Task: Write out, exactly and in full, the records given below, but not their pictures.

Records to use Block Start

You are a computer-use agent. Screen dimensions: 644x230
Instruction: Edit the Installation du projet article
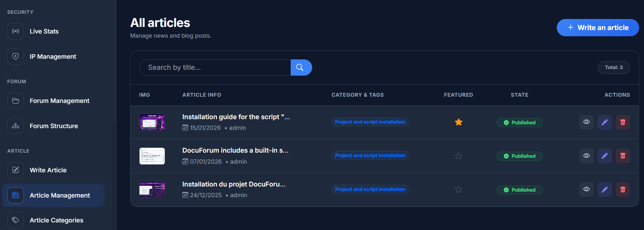click(x=605, y=190)
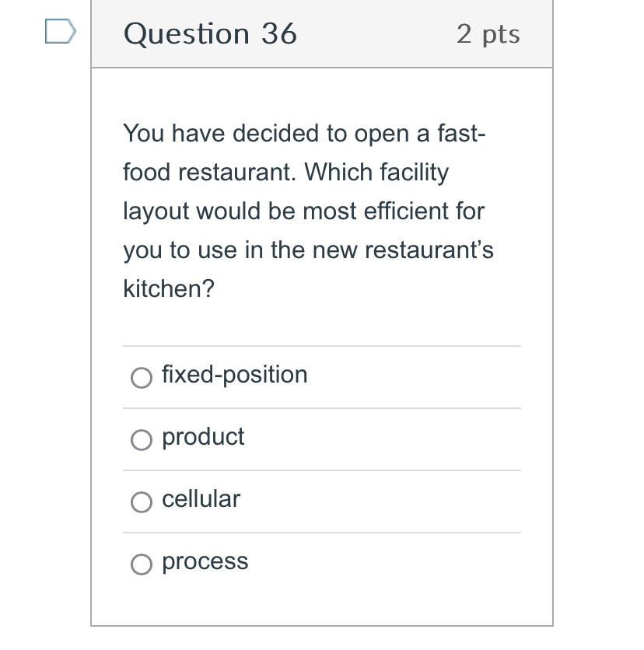This screenshot has height=650, width=644.
Task: Click the empty radio circle next to product
Action: tap(142, 440)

Records to use Block End

Solution to the problem:
You are a computer-use agent. Screen dimensions: 644x230
Instruction: Edit the Installation du projet article
click(x=605, y=190)
This screenshot has height=650, width=644.
Task: Click the empty radio circle next to product
Action: tap(142, 440)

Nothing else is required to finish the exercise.